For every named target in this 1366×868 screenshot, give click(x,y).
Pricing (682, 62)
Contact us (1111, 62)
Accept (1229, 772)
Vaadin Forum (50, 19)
***
## THE PROBLEM
Every line of the data should be copied exactly.

## RESPONSE BOX
For every named target in this 1366×868 screenshot, give click(x,y).
Pricing (682, 62)
Contact us (1111, 62)
Accept (1229, 772)
Vaadin Forum (50, 19)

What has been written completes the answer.